Atomic Blonde” desloca-nos para os temores da Guerra Fria, mais precisamente nos dias premonitórios da Queda do Muro de Berlim, tudo embrulhado num típico filme de espionagem mais devedor aos tempos musicalizados de hoje do que ao apogeu deste mesmo subgénero na década de 70. Como é de esperar, a premissa envolve-nos um macguffin, um dispositivo que levará a nossa protagonista e as restantes personagens numa extensa corrida contra o tempo, esse que se faz não da maneira cronometrada, mas na reconstituição de época, com a História a ser escrita em paralelo (das promessas da queda do muro até à realização do histórico ato).

▶ [Registos guardados]
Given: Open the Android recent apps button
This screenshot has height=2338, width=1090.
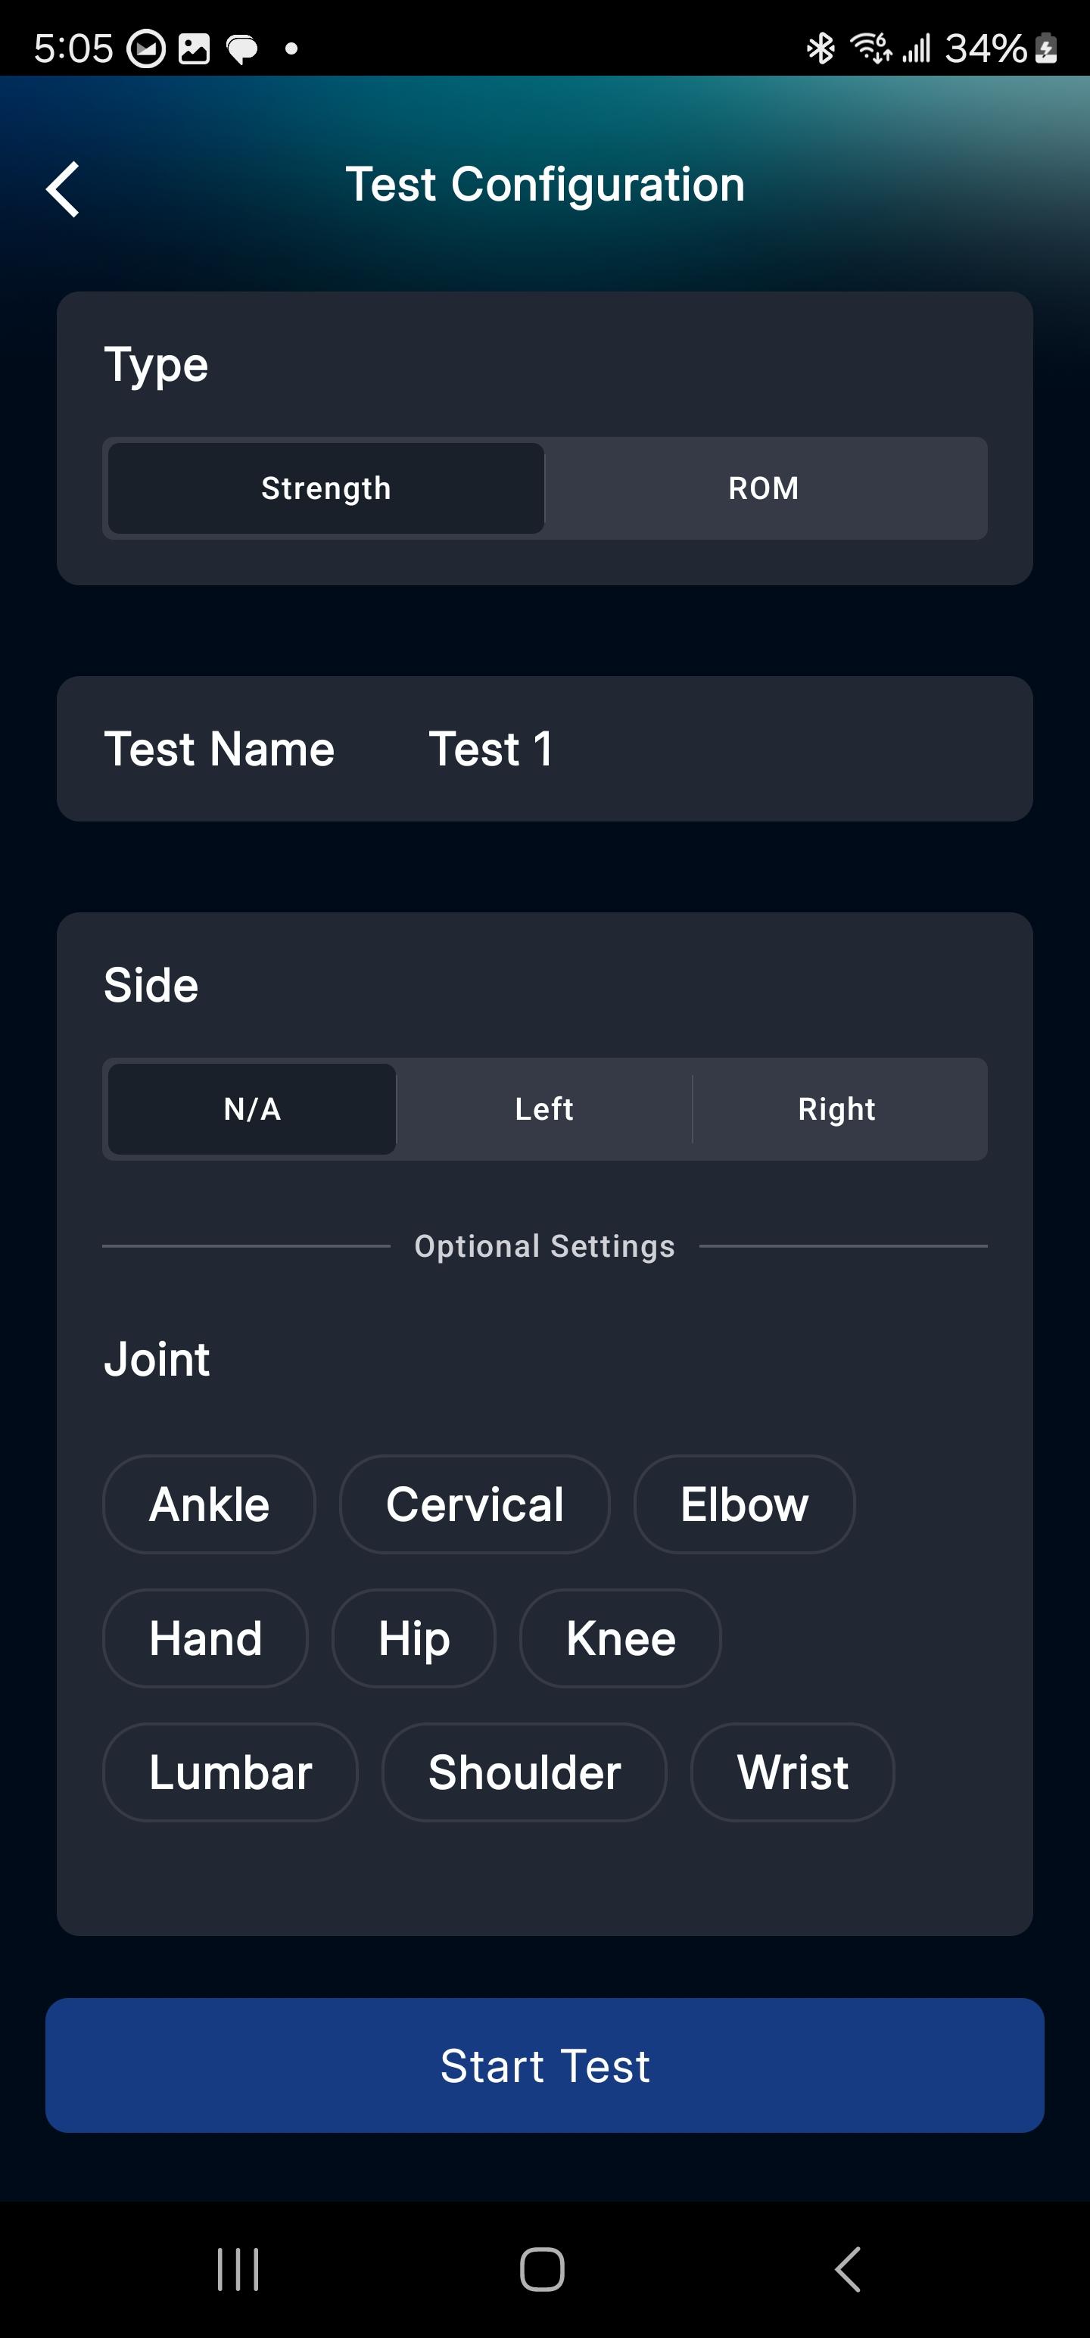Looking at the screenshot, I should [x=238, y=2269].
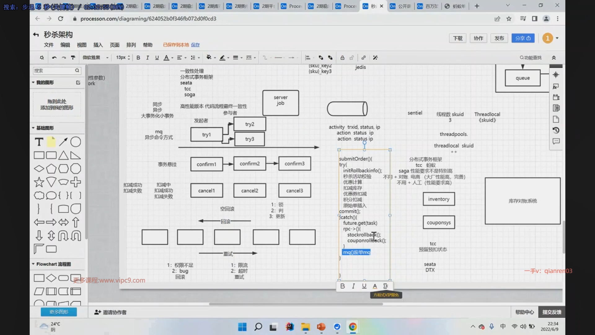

==

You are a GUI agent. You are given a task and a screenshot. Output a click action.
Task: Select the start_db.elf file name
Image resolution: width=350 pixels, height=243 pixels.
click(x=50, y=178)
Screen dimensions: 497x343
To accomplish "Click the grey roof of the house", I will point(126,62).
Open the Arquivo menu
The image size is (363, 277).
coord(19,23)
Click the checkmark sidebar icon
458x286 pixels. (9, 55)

==

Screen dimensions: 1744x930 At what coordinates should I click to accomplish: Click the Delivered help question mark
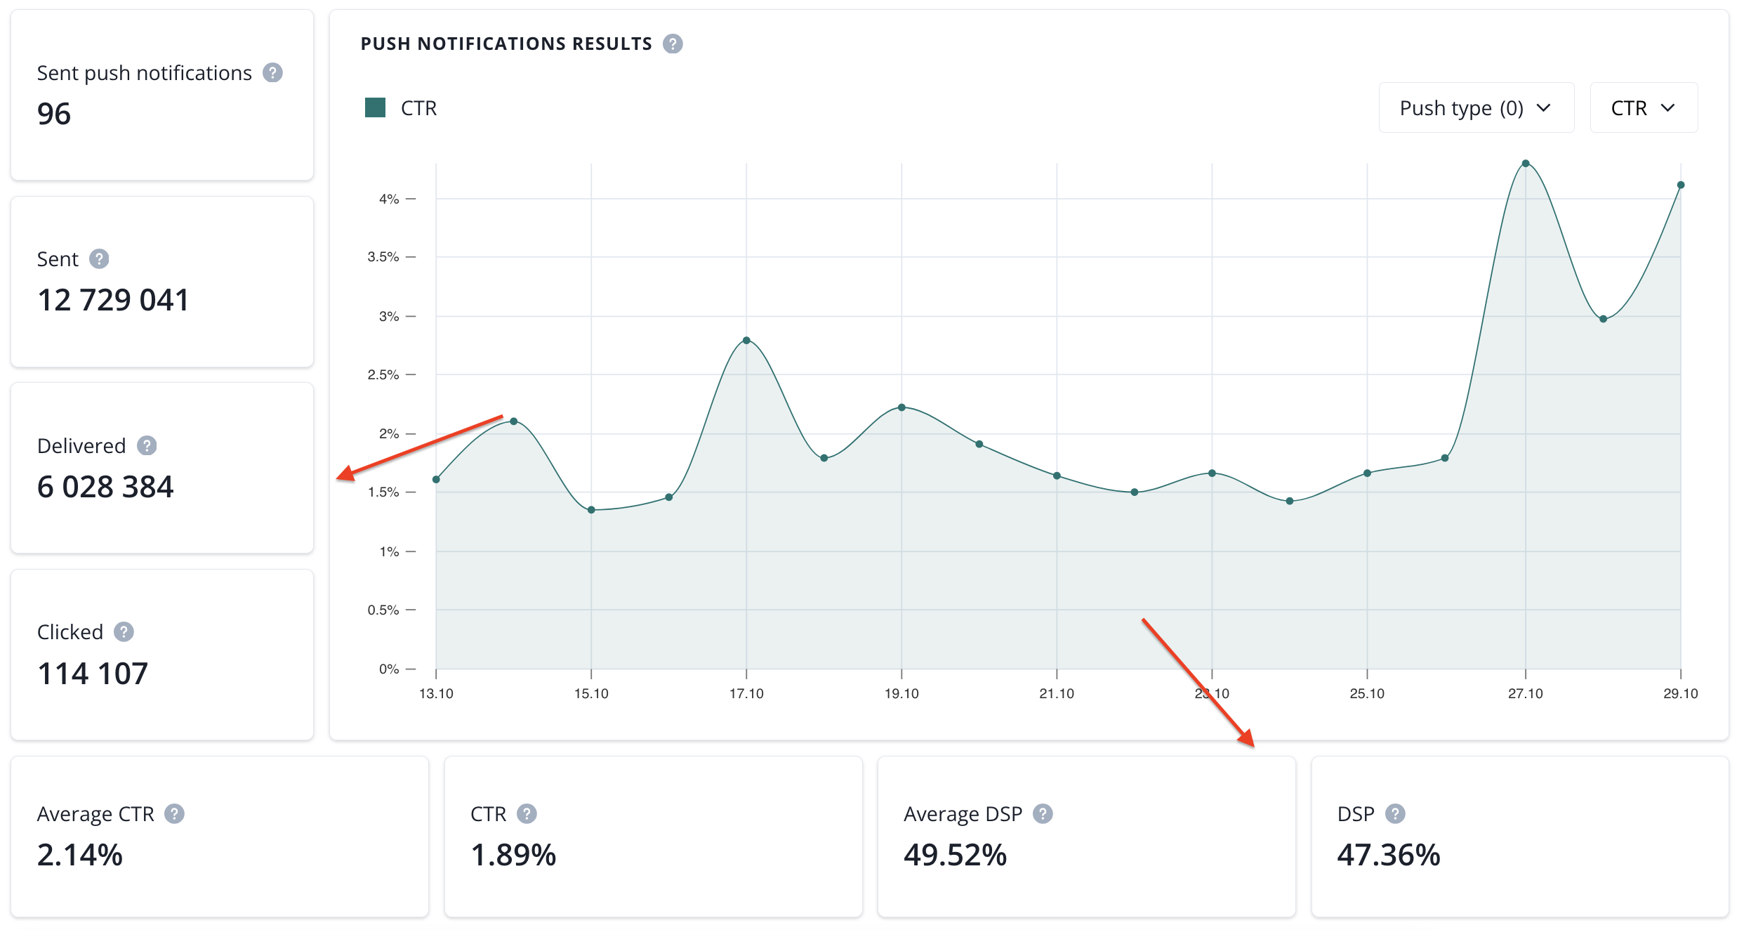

▶ [Exercício proposto] Dê continuidade ao texto sobre o filme «Atomic Blonde», retomando-o logo após a última frase apresentada.

▶ [Resultado do exercício]
Contudo, o objetivo desta intriga, o motivo de desespero destas personagens, não fazem efetivamente o sangue correr no espectador, a responsabilidade encontra-se de facto na saturação do subgénero, na vulgaridade com que o macguffin se converte nos constantes plot twists, ocorridos pontualmente e sem surpresa alguma. Mas todas estas desculpas têm um propósito (calma, ainda não é aqui que entra Charlize). A desculpa é um show off técnico e estético por parte de David Leitch (um dos realizadores de “John Wick” e futura sequela Deadpool), uma bandeja requintada de sequências de ação desafiadas por uma montagem poupada em cortes e planificações desnecessárias, aliás são os constantes travellings, esses planos sequências quase espaciais que ditam a natureza desta “loira atómica”.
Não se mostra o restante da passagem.